107th Congress Adjourns Without Passage of Several Health-Related Bills
The 107th Congress will adjourn today after a session marked by failures on several health-related bills, such as a Medicare prescription drug benefit, the New York Times reports (Hulse, New York Times, 11/21). The 107th Congress convened in January 2001 with Republicans in control of both the House and Senate. However, the Senate switched to Democratic control in May 2001, which "laid the groundwork for gridlock," the AP/Dallas Morning News reports (AP/Dallas Morning News, 11/21). In the two-year session, Congress did "rack up major accomplishments," such as the passage of a 10-year, $1.35 trillion tax cut; an education reform program; legislation in response to the Sept. 11 attacks, such as a bill to establish a Department of Homeland Security; and reforms of the Securities and Exchange Commission (Hook, Los Angeles Times, 11/21). In addition, Congress passed a trade bill (HR 3009) that included a 10-year, $12 billion provision to provide displaced workers with health and other benefits. The bill provides uninsured trade-displaced workers with a refundable tax credit to cover 65% of the cost of their health insurance premiums. The workers can use the tax credits to purchase health insurance through COBRA, the 1986 Consolidated Omnibus Budget Reconciliation Act, or through state-sponsored health insurance purchasing pools and high-risk pools (California Healthline, 8/7).
However, the 107th Congress failed to pass legislation on a number of health-related issues, such as:
- Patients' rights: Both the House and Senate passed patients' rights legislation, but negotiations between the White House, which supported the House bill, and the Senate stalled in August over the issue of caps on damage awards in lawsuits against health plans. The Senate bill would have allowed patients to sue HMOs in state courts -- which often award larger damages than federal courts -- for denial of benefits or quality of care issues and in federal courts for other issues. The legislation would have capped damages awarded in federal courts at $5 million but would have allowed state courts to award as much damages as states allow. The House bill would have only allowed patients to sue health plans in state courts for noneconomic damages up to $1.5 million. The legislation also would have allowed courts to award patients as much as $1.5 million in punitive damages, but only in cases where patients had won complaints against health plans before an outside appeals panel and an HMO still refused to provide care. During negotiations, senators and White House aides considered a compromise that would have placed a $1.5 million cap on damages awarded to patients for most injuries and would have allowed larger awards for "particularly serious" injuries. However, the two sides could not agree on a definition for particularly serious injuries (California Healthline, 8/2).

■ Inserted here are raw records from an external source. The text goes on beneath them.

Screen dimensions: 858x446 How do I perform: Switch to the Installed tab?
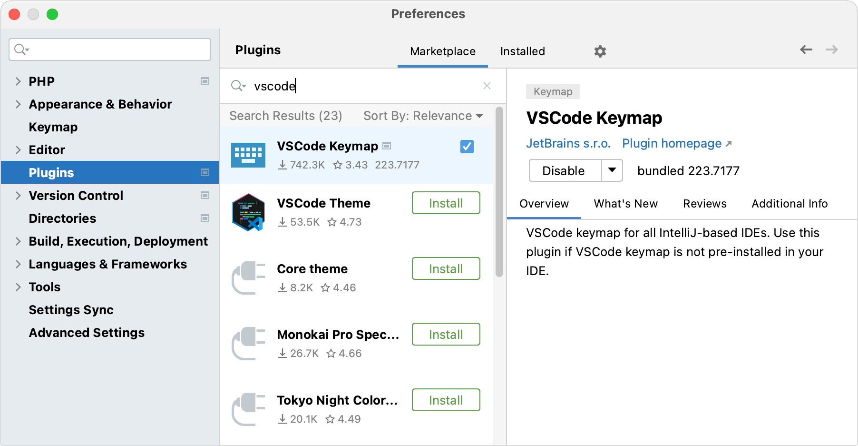tap(522, 51)
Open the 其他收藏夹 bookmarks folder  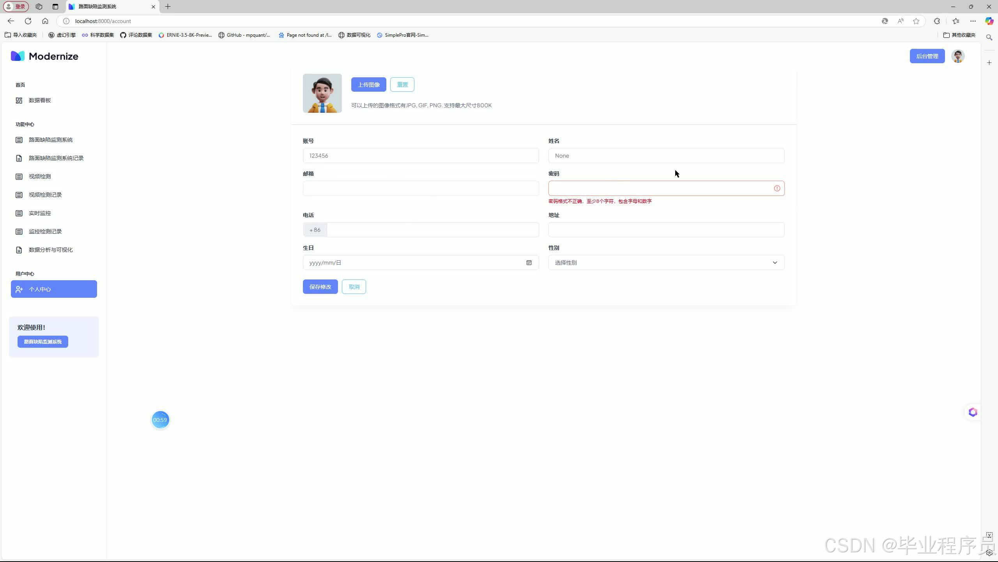coord(959,35)
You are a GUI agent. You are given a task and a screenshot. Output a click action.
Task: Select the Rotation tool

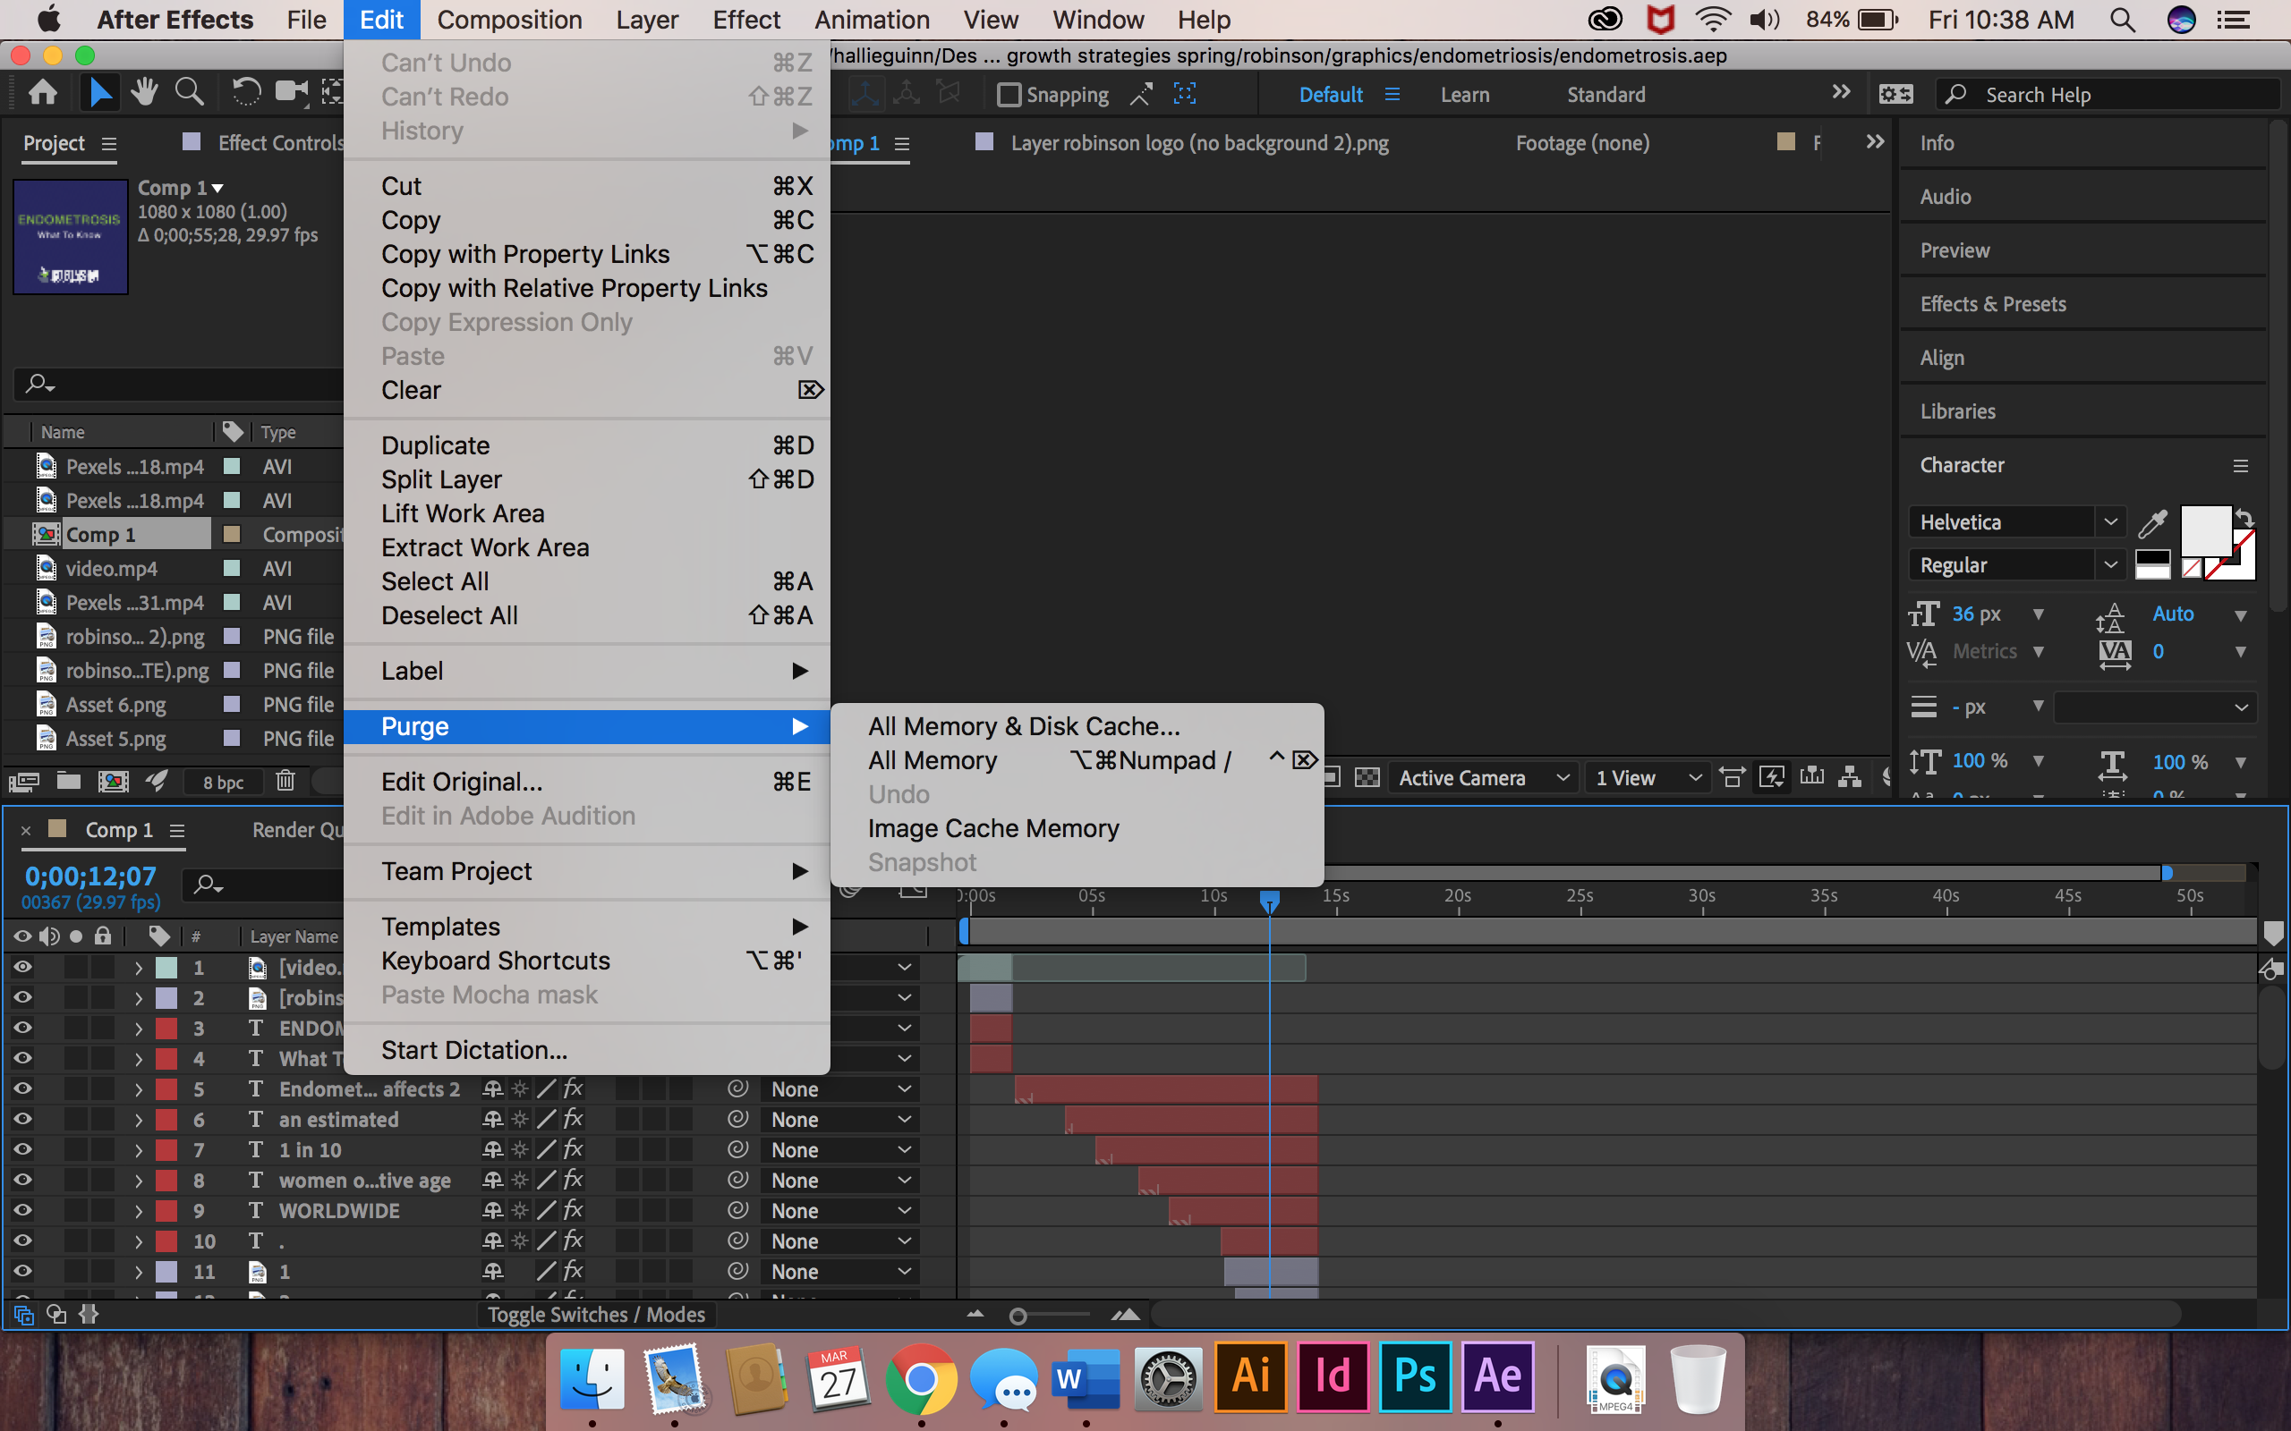[x=246, y=92]
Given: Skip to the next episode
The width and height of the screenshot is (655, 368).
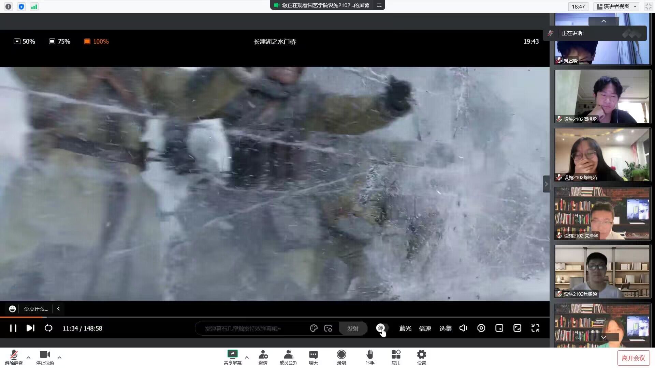Looking at the screenshot, I should (30, 328).

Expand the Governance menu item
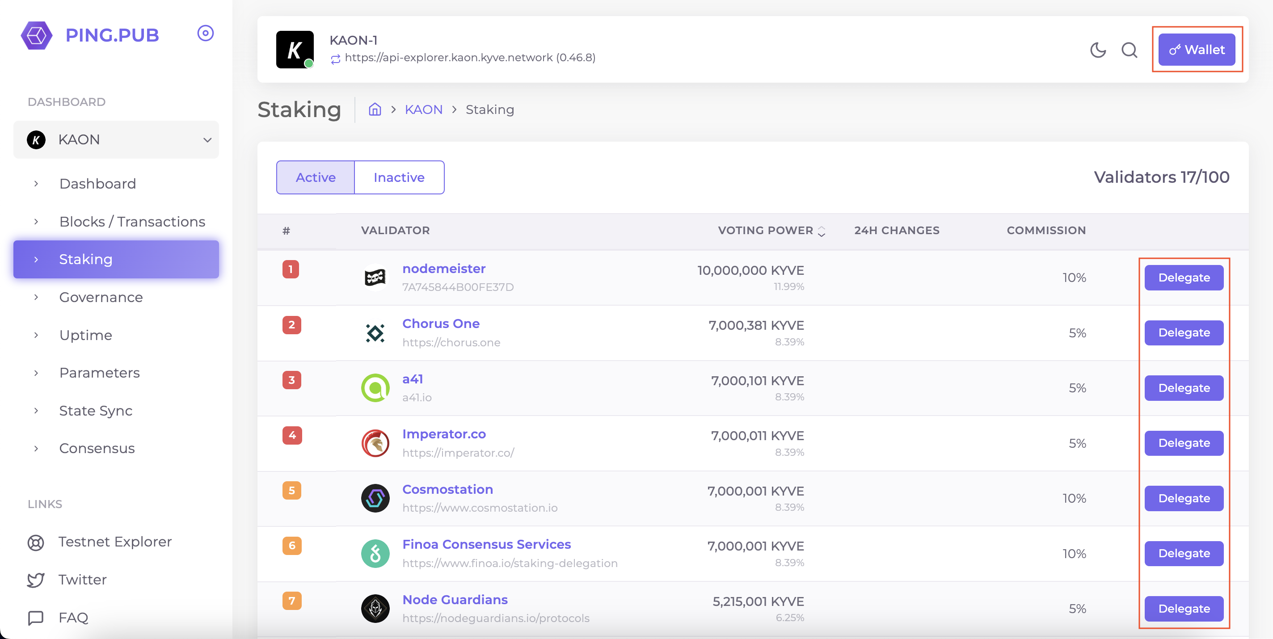coord(101,297)
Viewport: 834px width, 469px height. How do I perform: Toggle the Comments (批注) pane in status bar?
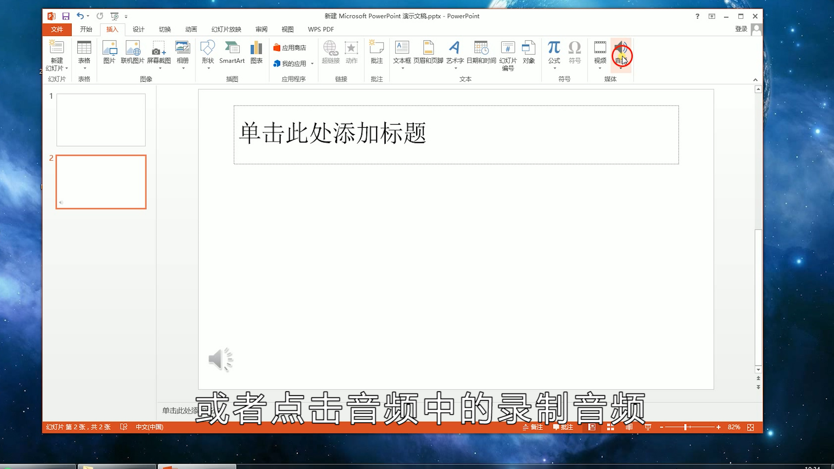[x=563, y=427]
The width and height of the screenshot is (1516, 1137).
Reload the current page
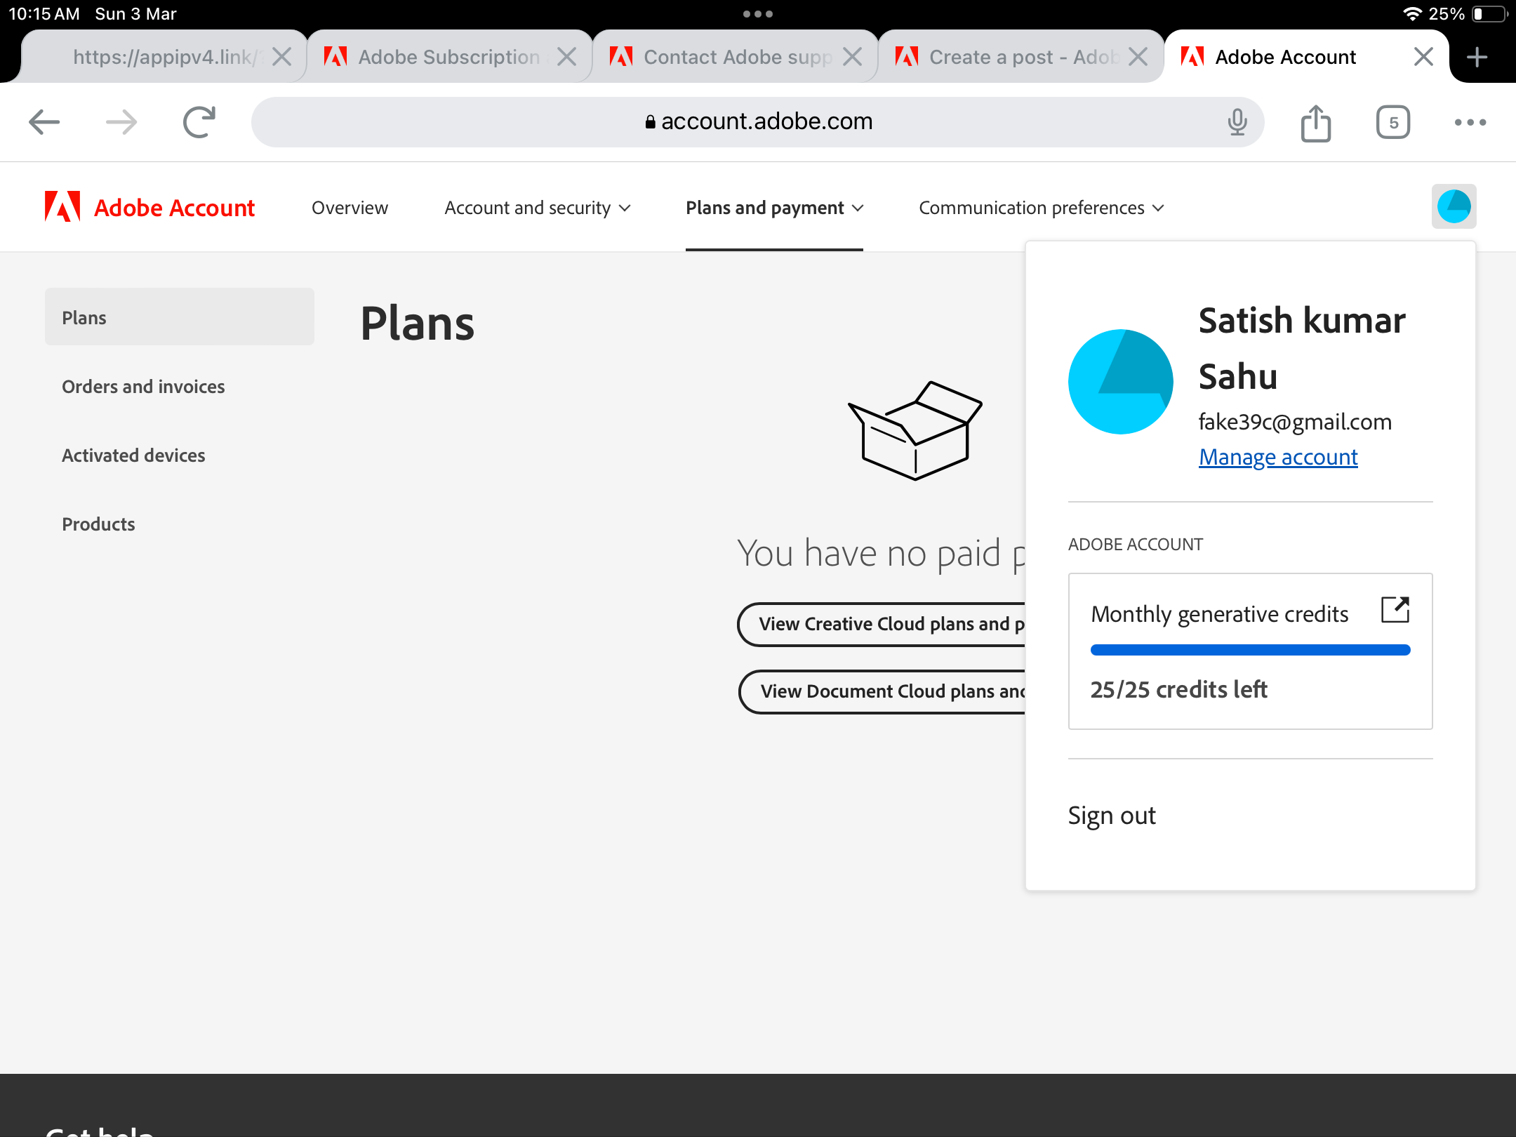tap(199, 121)
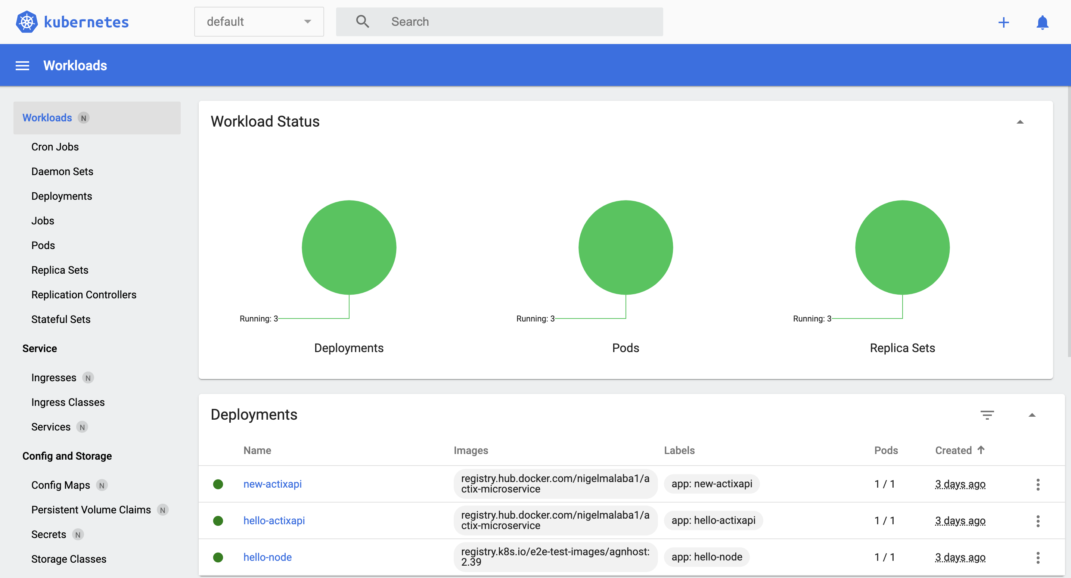
Task: Collapse the Deployments card
Action: pyautogui.click(x=1032, y=415)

- Generic treatments: In July, the Senate passed a bill (S 812) designed to increase access to generic treatments, but the House did not approve similar legislation. The bill, introduced to close loopholes in the 1984 Hatch-Waxman Act, would have allowed brand-name pharmaceutical companies to receive only one 30-month patent extension per product. The legislation also would not have allowed brand-name pharmaceutical companies to pay generic drug makers not to market generic versions of their products. In addition, the bill would have allowed generic drug makers to legally challenge "frivolous patents," such as those that involved "superficial changes" in the color or physical design of a treatment (California Healthline, 10/22). Although the House Energy and Commerce Committee held hearings on the bill, the committee never reported the legislation. In response, House Democrats launched a discharge petition to force the bill to the House floor, but the procedural move failed (California Healthline, 9/20).
- Medicare prescription drug benefit: The House passed a GOP-sponsored prescription drug benefit bill this summer, but the Senate failed four times to pass similar legislation (California Healthline, 11/18). Under the House bill, Medicare beneficiaries would have purchased prescription drug coverage directly from private insurance companies for a $250 annual deductible and a $33 monthly premium (California Healthline, 6/28). The Senate considered several prescription drug benefit bills, but none received enough for passage (California Healthline, 8/5). Senate Republicans and Democrats could not agree on the structure of a prescription drug benefit. Democrats preferred a Medicare prescription drug benefit administered by the federal government, but Republicans supported a bill that would have relied on private insurers to provide coverage (California Healthline, 8/1).
- Mental health parity: Sens. Pete Domenici (R-N.M.) and Paul Wellstone (D-Minn.), who died in October, sponsored a bill (S 543) that would have eliminated a loophole in the 1996 mental health parity law, which mandated that health plans that cover mental illnesses could not establish different annual and lifetime benefits for those illnesses than for physical illnesses. Under the legislation, health plans also could not establish higher deductibles or copayments for mental health benefits than for other medical conditions. Although President Bush expressed support for mental health parity legislation earlier this year, the House did not address the legislation (California Healthline, 10/18).